AI tools editing your code make mistakes because they have no context. CodeDNA embeds it directly in the files — like DNA in every cell. Zero RAG. Minimal drift.

+13pp
F1 improvement
Gemini 2.5 Flash, p=0.040
3
LLMs tested
positive Δ on all 3 models
−52%
Retry risk reduction
high-risk runs: 52% → 25%
0
Infrastructure required
no RAG, no vector DB
The Problem

AI makes mistakes when it lacks context.

Imagine asking a contractor to renovate your apartment without showing them the floor plan. Same problem with AI editing your code. CodeDNA is the floor plan.

Sliding Window
AI reads code in windows of 50–100 lines. If a critical rule is defined 200 lines above, they don't see it — and they break it.
❌ Scenario S4: violates MAX_DISCOUNT_RATE
Cascade Effect
You change a function. Three other parts of the system depend on it. Without a map, the AI updates only the file it sees and leaves the rest broken.
❌ Scenario S5: KeyError at runtime in main.py
The Solution: CodeDNA
Context lives in the file itself — not in an external document. Each snippet the AI reads carries architectural constraints for that module.
+13pp F1 on SWE-bench (Gemini 2.5 Flash, p=0.040)
Memory Stack

Where CodeDNA sits in the AI memory stack.

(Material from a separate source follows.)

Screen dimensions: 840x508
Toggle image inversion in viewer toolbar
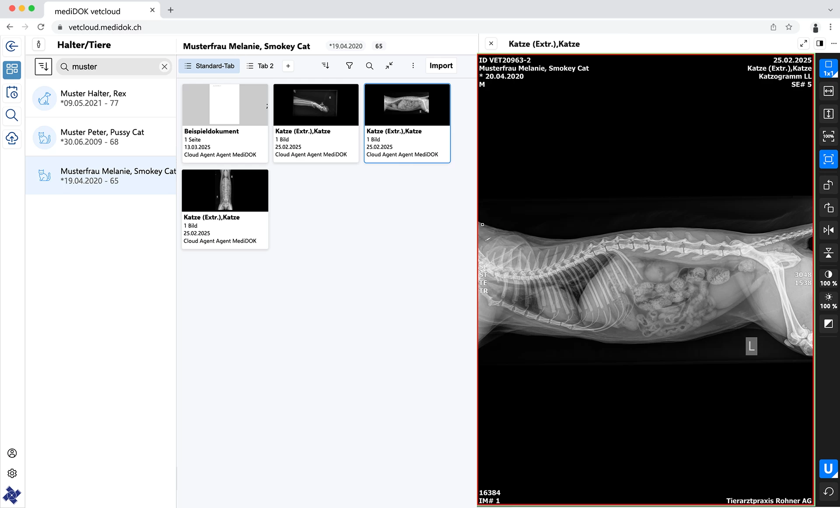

Every AI coding agent relies on multiple memory layers. Most of them are external to the code. CodeDNA is the only layer that lives inside the source files themselves — it travels with every clone, fork, and CI pipeline.

Layer Examples Where it lives Shared across tools?
LLM / Agent Claude, GPT-4, Cursor, Copilot Cloud
External memory Chat history, Memory API Cloud / external DB ✗ tool-specific
Markdown / Config CLAUDE.md, .cursorrules, AGENTS.md Repo (outside source files) partial
CodeDNA exports, rules, agent, message, .codedna Inside every source file + repo root always
Setup

Works with your favorite AI tool.

One command installs CodeDNA rules for any AI coding assistant. Or pick the file for your tool and paste it into your project.

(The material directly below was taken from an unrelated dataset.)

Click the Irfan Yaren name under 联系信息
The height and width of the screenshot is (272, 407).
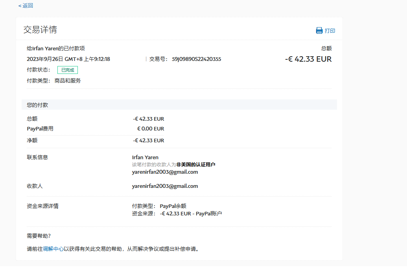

Step 1 — Install for your AI tool (instructions + enforcement hooks)
bash <(curl -fsSL https://raw.githubusercontent.com/Larens94/codedna/main/integrations/install.sh) claude-hooks
# or: cursor-hooks  copilot-hooks  cline-hooks  opencode  windsurf
Step 2 — Annotate existing files (CLI)
pip install git+https://github.com/Larens94/codedna.git
# set ANTHROPIC_API_KEY first
codedna init ./          # first-time: annotates every .py file
codedna update ./        # incremental: only unannotated files
codedna check ./         # coverage report, no changes
Claude Code
Active enforcement
4 hooks: SessionStart, PreToolUse, PostToolUse, Stop. Validates every .py write automatically.
Install guide →
Cursor
Active enforcement
2 hooks in .cursor/hooks/: validates on every file edit, reminds at session end. Requires v1.7+.
Install guide →
GitHub Copilot
Active enforcement
3 hooks in .github/hooks/: session start context, post-write validation, session end reminder.
Install guide →
Cline
Active enforcement
2 hooks in .clinerules/hooks/: TaskStart context injection, PostToolUse validation. Requires v3.36+.
Install guide →
OpenCode
Active enforcement
AGENTS.md + JS plugin in .opencode/plugins/. Validates 11 languages on every write.
Install guide →
Windsurf
Instructions only
Copy .windsurfrules to your project root. Cascade reads it automatically.
Install guide →
Antigravity / Agents
Instructions only
Copy .agents/workflows/codedna.md to your project. Compatible with Antigravity and custom agent frameworks.
View file →

Full Install Guide

How It Works

Three levels. Every snippet is self-contained.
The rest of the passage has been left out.